Par : Leila GUIRI – Lille
La finale de la Coupe d’Afrique des Nations entre le Maroc et le Sénégal restera longtemps gravée dans les mémoires. Un match à la fois extraordinaire, intense et parfois déroutant, qui a offert un grand spectacle sur le terrain, mais qui a une nouvelle fois mis en lumière un problème récurrent du football Africain « l’arbitrage controversé ».
Dès le coup d’envoi, les deux sélections ont livré un match excitant et très compétitif. Le jeu était équilibré, le rythme élevé, et chaque équipe a affiché un haut niveau tactique et technique. Le Maroc s’est distingué par son organisation et sa discipline, tandis que le Sénégal a répondu par sa puissance, sa vitesse et son expérience.
Cependant, malgré cette belle opposition, la rencontre a été rapidement ternie par des décisions arbitrales très discutables.
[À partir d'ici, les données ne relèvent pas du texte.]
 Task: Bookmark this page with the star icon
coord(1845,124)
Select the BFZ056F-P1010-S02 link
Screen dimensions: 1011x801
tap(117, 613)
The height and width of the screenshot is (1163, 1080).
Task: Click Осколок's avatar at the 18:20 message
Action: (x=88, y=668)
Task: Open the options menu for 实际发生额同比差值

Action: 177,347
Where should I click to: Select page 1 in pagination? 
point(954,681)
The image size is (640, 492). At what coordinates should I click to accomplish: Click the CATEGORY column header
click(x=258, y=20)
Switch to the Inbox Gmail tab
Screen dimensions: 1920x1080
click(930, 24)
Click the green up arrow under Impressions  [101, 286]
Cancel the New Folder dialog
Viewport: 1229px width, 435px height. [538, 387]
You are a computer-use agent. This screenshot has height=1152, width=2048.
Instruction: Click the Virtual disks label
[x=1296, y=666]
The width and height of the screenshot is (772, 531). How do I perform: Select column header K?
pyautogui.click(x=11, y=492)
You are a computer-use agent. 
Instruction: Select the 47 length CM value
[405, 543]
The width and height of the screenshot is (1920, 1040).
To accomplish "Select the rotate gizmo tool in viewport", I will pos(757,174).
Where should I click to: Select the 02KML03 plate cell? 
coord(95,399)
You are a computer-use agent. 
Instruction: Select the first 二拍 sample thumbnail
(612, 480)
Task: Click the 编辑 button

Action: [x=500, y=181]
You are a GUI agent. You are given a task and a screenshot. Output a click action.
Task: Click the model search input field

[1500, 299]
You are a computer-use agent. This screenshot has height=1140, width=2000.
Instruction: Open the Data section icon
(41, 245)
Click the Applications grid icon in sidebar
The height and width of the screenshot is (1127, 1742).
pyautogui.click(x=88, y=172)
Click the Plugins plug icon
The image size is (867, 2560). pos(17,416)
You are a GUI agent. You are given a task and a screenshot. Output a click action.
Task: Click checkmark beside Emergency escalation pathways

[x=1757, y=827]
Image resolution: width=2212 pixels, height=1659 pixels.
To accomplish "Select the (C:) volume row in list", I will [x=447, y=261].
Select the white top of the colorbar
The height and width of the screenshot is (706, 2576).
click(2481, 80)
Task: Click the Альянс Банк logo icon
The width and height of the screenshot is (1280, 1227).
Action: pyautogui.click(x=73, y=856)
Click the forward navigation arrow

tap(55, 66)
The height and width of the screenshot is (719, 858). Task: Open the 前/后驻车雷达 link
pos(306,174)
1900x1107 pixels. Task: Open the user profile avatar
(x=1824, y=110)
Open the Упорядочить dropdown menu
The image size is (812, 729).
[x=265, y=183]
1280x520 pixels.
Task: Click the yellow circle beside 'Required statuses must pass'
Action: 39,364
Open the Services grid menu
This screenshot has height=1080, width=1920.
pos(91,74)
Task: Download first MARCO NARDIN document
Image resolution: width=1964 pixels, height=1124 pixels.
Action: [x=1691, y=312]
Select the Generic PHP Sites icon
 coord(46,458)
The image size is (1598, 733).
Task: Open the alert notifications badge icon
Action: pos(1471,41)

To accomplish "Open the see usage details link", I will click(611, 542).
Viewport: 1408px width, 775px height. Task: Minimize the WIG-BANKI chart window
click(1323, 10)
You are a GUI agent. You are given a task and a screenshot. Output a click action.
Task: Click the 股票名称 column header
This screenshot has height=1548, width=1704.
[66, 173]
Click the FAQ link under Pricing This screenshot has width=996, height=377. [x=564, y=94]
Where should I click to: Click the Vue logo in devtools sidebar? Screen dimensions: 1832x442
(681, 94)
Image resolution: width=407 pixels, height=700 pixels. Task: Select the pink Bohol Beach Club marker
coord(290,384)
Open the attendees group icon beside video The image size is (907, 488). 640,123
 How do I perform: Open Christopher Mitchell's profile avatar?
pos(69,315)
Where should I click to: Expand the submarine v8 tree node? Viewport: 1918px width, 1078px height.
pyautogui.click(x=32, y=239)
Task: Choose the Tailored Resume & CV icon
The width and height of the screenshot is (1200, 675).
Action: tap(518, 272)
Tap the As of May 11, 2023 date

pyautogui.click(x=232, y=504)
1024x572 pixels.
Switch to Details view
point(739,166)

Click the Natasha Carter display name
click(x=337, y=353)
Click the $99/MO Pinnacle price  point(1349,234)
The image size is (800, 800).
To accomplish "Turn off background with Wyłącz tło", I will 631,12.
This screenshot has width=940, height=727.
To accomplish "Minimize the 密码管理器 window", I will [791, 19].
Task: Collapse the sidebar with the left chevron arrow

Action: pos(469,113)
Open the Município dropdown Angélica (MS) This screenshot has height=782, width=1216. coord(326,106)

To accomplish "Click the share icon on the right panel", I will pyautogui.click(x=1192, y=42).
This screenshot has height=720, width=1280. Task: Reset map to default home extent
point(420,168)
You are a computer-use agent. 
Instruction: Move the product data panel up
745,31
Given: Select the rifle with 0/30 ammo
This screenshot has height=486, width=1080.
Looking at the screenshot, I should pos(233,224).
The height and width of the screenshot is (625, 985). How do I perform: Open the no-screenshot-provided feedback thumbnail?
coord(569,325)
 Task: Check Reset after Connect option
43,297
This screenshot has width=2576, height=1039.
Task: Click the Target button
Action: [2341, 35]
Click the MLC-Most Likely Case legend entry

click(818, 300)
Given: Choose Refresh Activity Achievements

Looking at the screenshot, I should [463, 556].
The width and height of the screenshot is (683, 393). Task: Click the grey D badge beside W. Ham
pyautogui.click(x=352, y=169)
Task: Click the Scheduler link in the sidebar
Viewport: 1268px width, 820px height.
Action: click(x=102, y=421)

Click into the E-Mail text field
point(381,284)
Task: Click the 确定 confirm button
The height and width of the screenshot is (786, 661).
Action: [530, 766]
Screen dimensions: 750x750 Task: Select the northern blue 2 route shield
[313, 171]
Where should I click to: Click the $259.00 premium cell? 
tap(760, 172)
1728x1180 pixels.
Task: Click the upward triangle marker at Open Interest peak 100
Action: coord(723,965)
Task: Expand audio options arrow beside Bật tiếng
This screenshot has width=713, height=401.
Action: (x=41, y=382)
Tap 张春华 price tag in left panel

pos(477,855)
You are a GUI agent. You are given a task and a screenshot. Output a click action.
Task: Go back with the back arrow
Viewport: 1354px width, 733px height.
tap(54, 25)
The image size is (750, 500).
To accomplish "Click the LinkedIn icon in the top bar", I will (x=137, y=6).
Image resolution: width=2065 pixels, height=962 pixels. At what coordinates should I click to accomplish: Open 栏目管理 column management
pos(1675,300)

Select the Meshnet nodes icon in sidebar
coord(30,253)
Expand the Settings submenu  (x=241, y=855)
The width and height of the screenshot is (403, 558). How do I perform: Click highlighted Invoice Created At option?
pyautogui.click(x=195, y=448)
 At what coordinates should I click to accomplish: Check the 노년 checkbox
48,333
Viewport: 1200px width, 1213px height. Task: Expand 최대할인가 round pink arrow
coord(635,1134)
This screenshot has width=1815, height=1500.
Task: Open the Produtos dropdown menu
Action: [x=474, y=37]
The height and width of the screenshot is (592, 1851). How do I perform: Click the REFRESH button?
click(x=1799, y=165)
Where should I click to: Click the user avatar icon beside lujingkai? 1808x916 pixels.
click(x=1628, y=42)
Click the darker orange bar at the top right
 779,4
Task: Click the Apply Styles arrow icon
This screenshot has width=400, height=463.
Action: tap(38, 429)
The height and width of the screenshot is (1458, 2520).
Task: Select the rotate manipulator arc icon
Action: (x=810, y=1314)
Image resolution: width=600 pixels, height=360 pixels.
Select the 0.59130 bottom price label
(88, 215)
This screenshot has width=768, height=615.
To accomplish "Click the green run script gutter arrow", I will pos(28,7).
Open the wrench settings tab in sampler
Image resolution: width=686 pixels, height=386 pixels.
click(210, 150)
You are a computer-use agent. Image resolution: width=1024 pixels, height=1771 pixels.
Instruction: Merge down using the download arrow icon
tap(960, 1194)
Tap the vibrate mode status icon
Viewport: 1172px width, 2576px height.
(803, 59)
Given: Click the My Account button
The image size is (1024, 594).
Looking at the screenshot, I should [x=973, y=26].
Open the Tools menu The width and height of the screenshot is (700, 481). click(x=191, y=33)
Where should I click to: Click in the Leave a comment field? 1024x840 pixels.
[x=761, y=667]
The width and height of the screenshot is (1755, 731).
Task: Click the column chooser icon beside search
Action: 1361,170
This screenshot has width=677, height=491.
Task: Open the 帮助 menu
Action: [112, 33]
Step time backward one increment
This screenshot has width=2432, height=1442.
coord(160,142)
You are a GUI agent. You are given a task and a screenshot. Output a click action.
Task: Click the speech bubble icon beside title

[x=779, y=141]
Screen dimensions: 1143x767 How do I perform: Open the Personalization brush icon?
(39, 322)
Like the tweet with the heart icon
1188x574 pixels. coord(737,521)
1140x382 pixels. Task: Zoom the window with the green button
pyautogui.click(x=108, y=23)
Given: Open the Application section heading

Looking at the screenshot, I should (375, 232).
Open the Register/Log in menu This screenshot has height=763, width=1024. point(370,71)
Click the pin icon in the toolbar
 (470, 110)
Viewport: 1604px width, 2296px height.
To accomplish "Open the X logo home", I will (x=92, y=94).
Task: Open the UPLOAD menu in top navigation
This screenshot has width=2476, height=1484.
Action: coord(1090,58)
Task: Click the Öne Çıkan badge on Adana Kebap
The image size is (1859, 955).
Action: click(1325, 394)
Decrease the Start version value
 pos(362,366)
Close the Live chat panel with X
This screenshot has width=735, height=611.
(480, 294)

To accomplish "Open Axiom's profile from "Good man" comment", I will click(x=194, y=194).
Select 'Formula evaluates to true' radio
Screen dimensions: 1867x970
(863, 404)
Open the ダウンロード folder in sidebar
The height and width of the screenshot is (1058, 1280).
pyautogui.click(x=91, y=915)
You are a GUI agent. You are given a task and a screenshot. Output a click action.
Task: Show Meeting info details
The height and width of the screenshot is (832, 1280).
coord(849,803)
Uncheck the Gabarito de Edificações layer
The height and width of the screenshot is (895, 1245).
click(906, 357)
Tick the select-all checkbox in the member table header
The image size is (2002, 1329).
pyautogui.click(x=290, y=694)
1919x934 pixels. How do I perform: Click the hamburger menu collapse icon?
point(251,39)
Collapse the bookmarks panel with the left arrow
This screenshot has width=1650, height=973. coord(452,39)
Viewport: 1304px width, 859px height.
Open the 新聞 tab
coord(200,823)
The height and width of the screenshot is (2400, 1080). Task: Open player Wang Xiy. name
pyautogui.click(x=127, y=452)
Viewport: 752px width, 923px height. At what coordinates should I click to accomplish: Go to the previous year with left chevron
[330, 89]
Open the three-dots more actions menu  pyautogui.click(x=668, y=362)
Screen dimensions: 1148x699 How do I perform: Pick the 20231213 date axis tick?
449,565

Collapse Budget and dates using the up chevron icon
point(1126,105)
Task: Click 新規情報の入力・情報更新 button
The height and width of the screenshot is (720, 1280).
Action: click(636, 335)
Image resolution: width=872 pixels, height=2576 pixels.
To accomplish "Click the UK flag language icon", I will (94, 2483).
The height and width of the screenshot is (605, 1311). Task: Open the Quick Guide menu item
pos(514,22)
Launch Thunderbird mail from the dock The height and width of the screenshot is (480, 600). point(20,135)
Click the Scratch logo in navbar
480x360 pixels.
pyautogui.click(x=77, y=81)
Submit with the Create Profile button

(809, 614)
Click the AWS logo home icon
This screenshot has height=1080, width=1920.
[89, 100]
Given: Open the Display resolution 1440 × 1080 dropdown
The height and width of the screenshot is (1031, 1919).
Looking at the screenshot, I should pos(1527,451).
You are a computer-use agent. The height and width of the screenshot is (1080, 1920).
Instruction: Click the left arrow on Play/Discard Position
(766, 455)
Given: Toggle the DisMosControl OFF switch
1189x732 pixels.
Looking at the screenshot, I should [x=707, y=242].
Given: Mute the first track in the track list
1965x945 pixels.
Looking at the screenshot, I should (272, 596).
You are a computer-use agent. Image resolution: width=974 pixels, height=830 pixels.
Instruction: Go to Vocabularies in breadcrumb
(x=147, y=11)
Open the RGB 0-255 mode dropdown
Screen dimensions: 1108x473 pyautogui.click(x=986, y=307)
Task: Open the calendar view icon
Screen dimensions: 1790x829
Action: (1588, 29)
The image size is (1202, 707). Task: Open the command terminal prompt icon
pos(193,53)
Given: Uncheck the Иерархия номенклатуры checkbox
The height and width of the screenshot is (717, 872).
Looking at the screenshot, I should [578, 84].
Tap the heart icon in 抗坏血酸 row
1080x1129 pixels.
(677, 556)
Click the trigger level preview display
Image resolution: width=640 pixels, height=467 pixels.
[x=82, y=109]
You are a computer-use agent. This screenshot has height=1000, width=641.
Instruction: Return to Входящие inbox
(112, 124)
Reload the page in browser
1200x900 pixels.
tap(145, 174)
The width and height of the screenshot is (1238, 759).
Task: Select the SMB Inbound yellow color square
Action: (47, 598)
Le fait de jeu le plus marquant reste le but refusé au Sénégal, une décision incompréhensible, d’autant plus que l’arbitre a refusé de consulter la VAR. Cette situation a provoqué l’incompréhension et la colère des joueurs, du staff et des supporters sénégalais.
À la fin du match et à la suite d’une faute commise sur un joueur Marocain dans la surface de réparation, l’arbitre a d’abord été entouré par les protestations des joueurs. Après avoir consulté la VAR, il a finalement décidé de siffler un penalty en faveur du Maroc.
À la suite de cette décision, l’équipe du Sénégal a refusé de continuer le match. Les joueurs Sénégalais ont alors quitté le terrain et sont rentrés aux vestiaires, exprimant ainsi leur désaccord et leur refus de reprendre la rencontre.
C’est alors que Sadio Mané, véritable leader et capitaine moral de cette équipe Sénégalaise, a pris ses responsabilités. Avec calme et autorité, il a convaincu ses coéquipiers de reprendre le jeu, acceptant l’idée de perdre avec dignité, comme de vrais professionnels.
Mais le football réserve parfois une justice que l’arbitrage ne garantit pas toujours. À la 94e minute, Pape Gueye a inscrit un magnifique but, marqué avec sang-froid et maîtrise, libérant tout un peuple et récompensant la détermination d’une équipe sénégalaise courageuse et solidaire.
Au final, malgré ce que beaucoup considèrent comme une complaisance arbitrale en faveur du Maroc depuis le début de la compétition, le Sénégal s’est imposé avec une victoire pleinement méritée. Une victoire du talent, du mental et de la persévérance, qui honore le football africain.
Plus largement, cette Coupe d’Afrique organisée au Maroc aurait pu être une grande réussite sportive. Les infrastructures, l’ambiance et le niveau de jeu ont été globalement satisfaisants. Mais son véritable point noir restera l’arbitrage, marqué par des décisions controversées, un usage incohérent de la VAR et un manque de transparence.
Tout au long du tournoi, plusieurs rencontres ont été entachées par des erreurs flagrantes, alimentant les soupçons de corruption au sein de certains dirigeants de la CAF et mettant en doute l’équité sportive et la crédibilité de la compétition et des institutions sportives africaines.
Au lieu de laisser le football s’exprimer pleinement, certains choix arbitraux ont influencé des résultats et créé des tensions inutiles entre équipes, joueurs et supporters. Une Coupe d’Afrique ne peut grandir ni être respectée sans un arbitrage honnête, impartial et professionnel.
Cette finale restera donc comme le symbole d’un grand match gâché par un arbitrage controversé, mais aussi comme la preuve que le vrai football finit toujours par triompher. Cette Coupe d’Afrique au Maroc restera dans l’histoire non seulement pour le spectacle offert sur le terrain, mais aussi comme un avertissement sérieux pour l’avenir.
Le football Africain mérite mieux que des polémiques, des soupçons et des décisions douteuses. Il est temps que la CAF écoute les peuples du football Africain et rende à ce sport ce qui lui appartient : la justice, le respect et la vérité sportive et son professionnalisme.